10-4, I'll let you know if anything spectacular happens.
:grinning: 

Are you listenin to the live feed?


----------



## bullet (Jul 1, 2003)

JRose , who's playing TMac and how is he doing (TMac with 7 pnts)???


----------



## Cocoa Rice Krispies (Oct 10, 2004)

*Re: Re: 1st quarter almost over*



> Originally posted by <b>JRose5</b>!
> In the regular season they're going to have to give people breaks by keeping a good mix of starters/bench, otherwise its going to get ugly like it has at times in the preseason with exclusively subs in there.


Haha, yeah, good point. Skiles has been doing the "five starters or five subs" thing all preseason.

Kirk with 5 assists in the 1st quarter? :yes:

Go Ben go.
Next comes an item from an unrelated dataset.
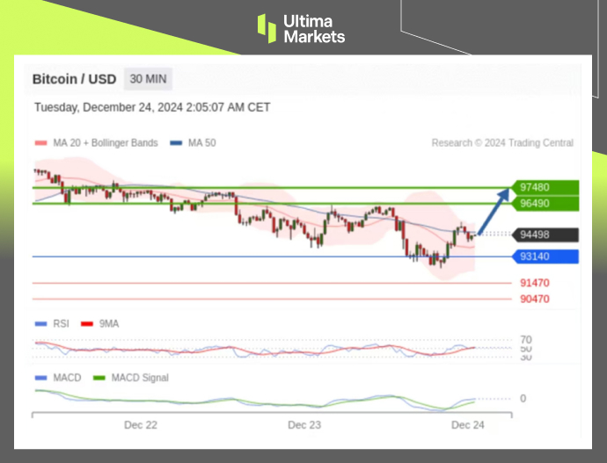Toggle the MA 20 + Bollinger Bands series
The width and height of the screenshot is (607, 463).
105,143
I hope this is the game where he gets his offense back in rhythm.


----------



## JRose5 (May 4, 2003)

> Originally posted by <b>bullet</b>!
> JRose , who's playing TMac and how is he doing (TMac with 7 pnts)???


We were in a zone towards the end of the first quarter, so he was kind of all over the place. I think Nocioni was on him before that.
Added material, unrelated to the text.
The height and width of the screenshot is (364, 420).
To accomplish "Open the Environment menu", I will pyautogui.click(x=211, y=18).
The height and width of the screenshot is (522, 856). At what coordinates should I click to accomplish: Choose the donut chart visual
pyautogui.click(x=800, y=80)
He was pretty quiet for awhile because he didn't get the ball, after Nocioni went out he attacked the hoop a few times and got fouled.
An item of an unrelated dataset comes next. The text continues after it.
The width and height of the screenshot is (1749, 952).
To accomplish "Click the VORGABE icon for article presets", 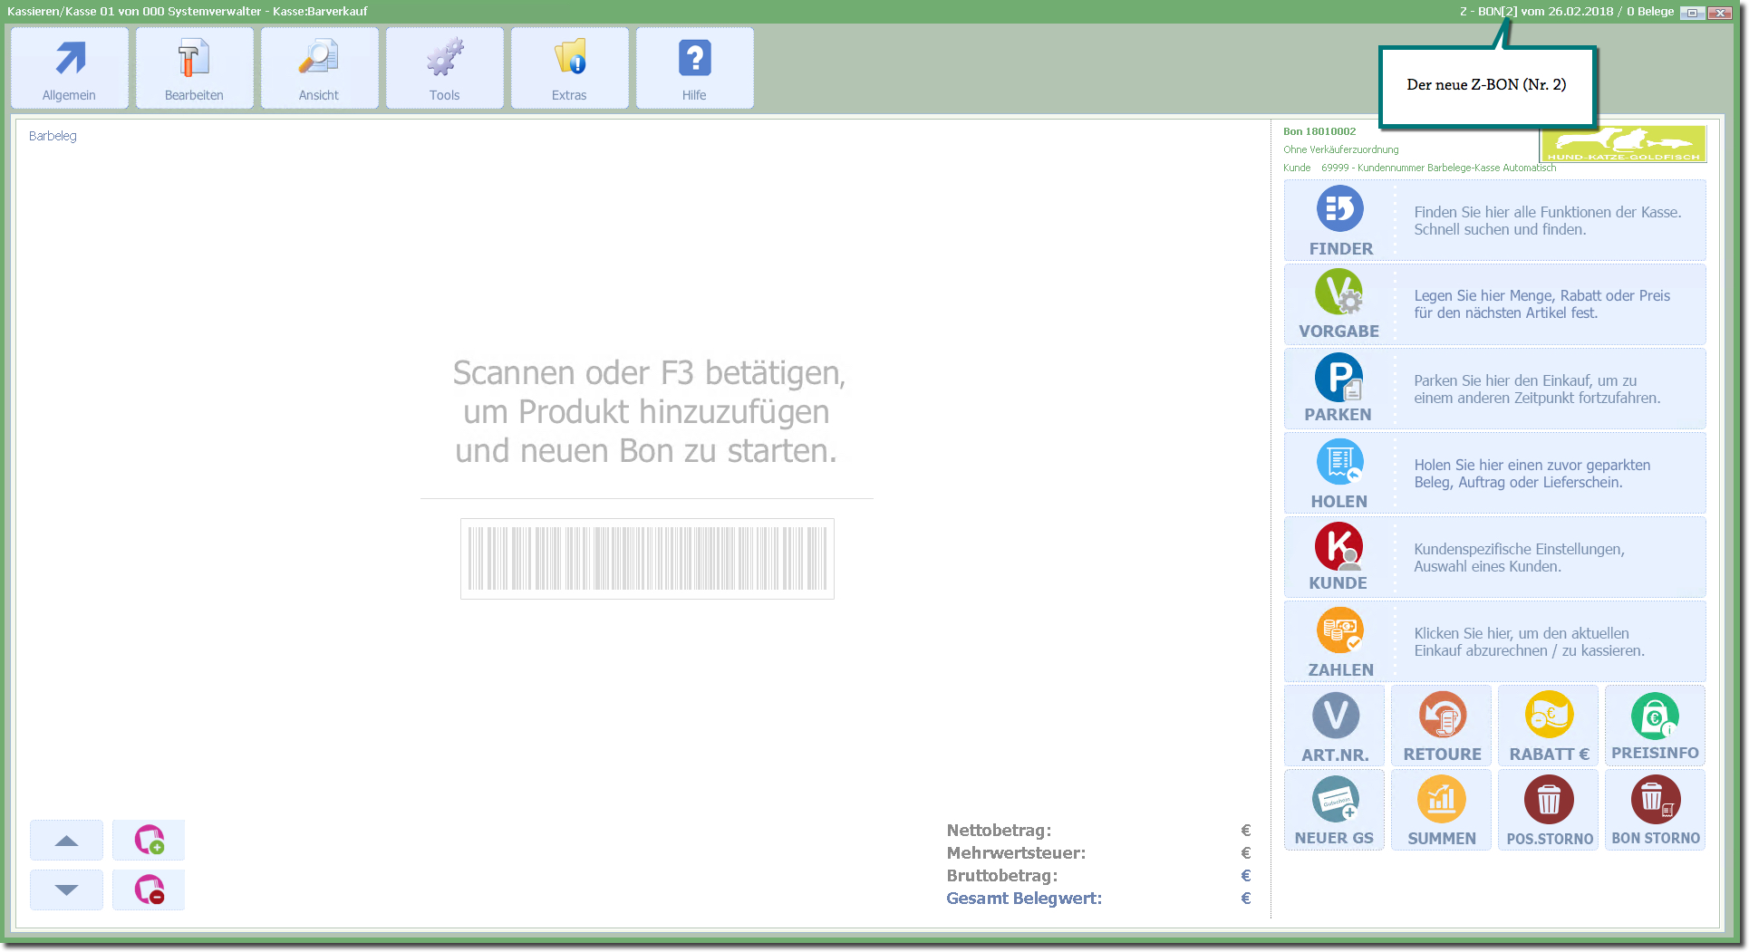I will coord(1338,304).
One play he put a move on Nocioni but he stayed in front of him, so he had to settle for a jumper, which he missed. Though I'm sure he's going to make that shot 8 times out of 10.
But he wasn't getting torched, at least not yet.


----------



## bullet (Jul 1, 2003)

> Originally posted by <b>JRose5</b>!
> 
> 
> 10-4, I'll let you know if anything spectacular happens.
> ...


No , just looking at the Box score(from israel).

Noticeble - Eddy with 10 pnts but already 4!!! TO's

Deng with 9 pts

Kirk 6 pnts and 5!!! asts


----------



## lister333 (May 6, 2003)

Just two points in the second quarter. Gordon needs to play smart, sounds like he´s forcing his shots to gets in his rythm.


----------



## Johnny Mac (May 6, 2003)

Looks like Hinrich is starting to get back in gear for the regular season.


----------



## VincentVega (Oct 12, 2003)

But...but...but I thought Kirk was an overrated assist man?


----------



## Johnny Mac (May 6, 2003)

> Originally posted by <b>VincentVega</b>!
> But...but...but I thought Kirk was an overrated assist man?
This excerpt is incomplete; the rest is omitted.